## 本文
┄┄┄┄┄┄┄┄┄┄┄┄┄┄┄┄┄┄┄┄

チュートリアル: データセンターで実行されている Spring Boot アプリケーションを検出する (プレビュー)

この記事では、Azure Migrate: Discovery and Assessment ツールを使用して、データセンターにあるサーバーで実行されている Spring Boot アプリケーションを検出する方法について説明します。 この検出プロセスは完全にエージェントレスです。ターゲット サーバーにエージェントはインストールされません。

このチュートリアルでは、次の作業を行う方法について説明します。

  • Spring Boot アプリケーションを検出するための、Kubernetes ベースのアプライアンスを設定する
  • そのアプライアンスを構成し、継続的な検出を開始する

Note

  • Spring Boot アプリケーションを検出するには、Kubernetes ベースのアプライアンスが必要です。 Windows ベースのアプライアンスが使用されるシナリオについては、こちらの詳細情報をご覧ください。
  • チュートリアルではシナリオを試すためのごく簡単な方法を紹介します。 可能な場合は既定のオプションが使用されます。

Azure サブスクリプションをお持ちでない場合は、開始する前に無料アカウントを作成してください。

サポートされている地域

地理的な場所
アジア太平洋
韓国
日本
米国
ヨーロッパ
イギリス
カナダ
オーストラリア
フランス

前提条件

Kubernetes ベースのアプライアンスを設定する

Azure Migrate アプライアンスを使用してサーバーの検出とソフトウェア インベントリを実行したら、次のように Kubernetes アプライアンスを設定して、Spring Boot アプリケーションの検出を有効にすることができます。

Kubernetes ベースのアプライアンスをオンボードする

  1. Azure portal に移動します。 Azure アカウントでサインインし、Azure Migrate を検索します。

  2. [概要] ページ >[サーバー、データベース、Web アプリ] で、[検出、評価、移行] を選択します。

┄┄┄┄┄┄┄┄┄┄┄┄┄┄┄┄┄┄┄┄

## 与えられた資料
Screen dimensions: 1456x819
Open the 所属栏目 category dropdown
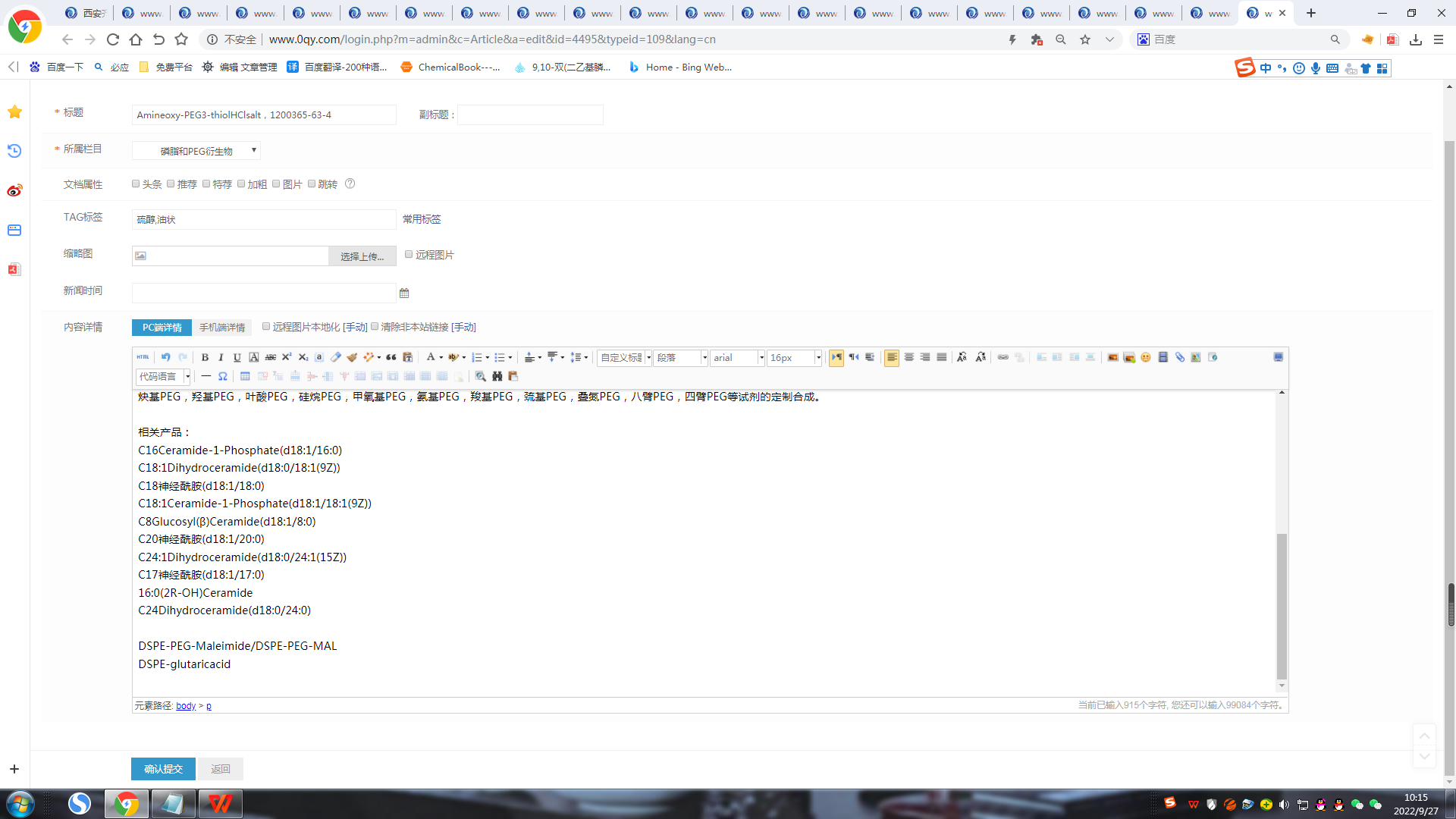pyautogui.click(x=196, y=151)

┄┄┄┄┄┄┄┄┄┄┄┄┄┄┄┄┄┄┄┄

## やること
**1)** Spring Boot 検出の手引きによると、この検出ではターゲット サーバーに何がインストールされませんか。
**2)** Spring Boot 検出の手引きを、最後の手順の次から書き進めてください。

## 結果
**1)** エージェントです。

**2)**
  3. 前提条件の一部として Azure Migrate アプライアンスを設定したプロジェクトを選びます。

  4. [Azure Migrate: Discovery and assessment] タイルの上に、Kubernetes ベースのアプライアンスをオンボードして Spring Boot アプリケーションの検出を有効にするためのメッセージが表示されます。

    Web アプリの検出と評価のバナーを示すスクリーンショット。

  5. 操作を続けるには、メッセージのリンクを選択します。これにより、Kubernetes ベースのアプライアンスのオンボードを開始できます。

    Note

    サービスでディスク暗号化を使用する Kubernetes クラスターを選択することをお勧めします。 Kubernetes の保存データの暗号化に関する詳細について説明します。

  6. [アプライアンスの選択] で、次のオプションから 1 つを選択できます。

    • パッケージ化された Kubernetes クラスターを使用してアプライアンスをインストールする - このオプションは、ユーザーがインストーラー スクリプトを使用してオンプレミスの Linux サーバーに Kubernetes クラスターをダウンロードしてインストールしてアプライアンスを設定できる推奨される方法であるため、既定で選択されます。
    • "Kubernetes クラスターの持ち込み" を選択します。オンプレミスで実行されている独自の Kubernetes クラスターを持ち込み、Azure Arc に接続し、インストーラー スクリプトを使用してアプライアンスを設定する必要があります。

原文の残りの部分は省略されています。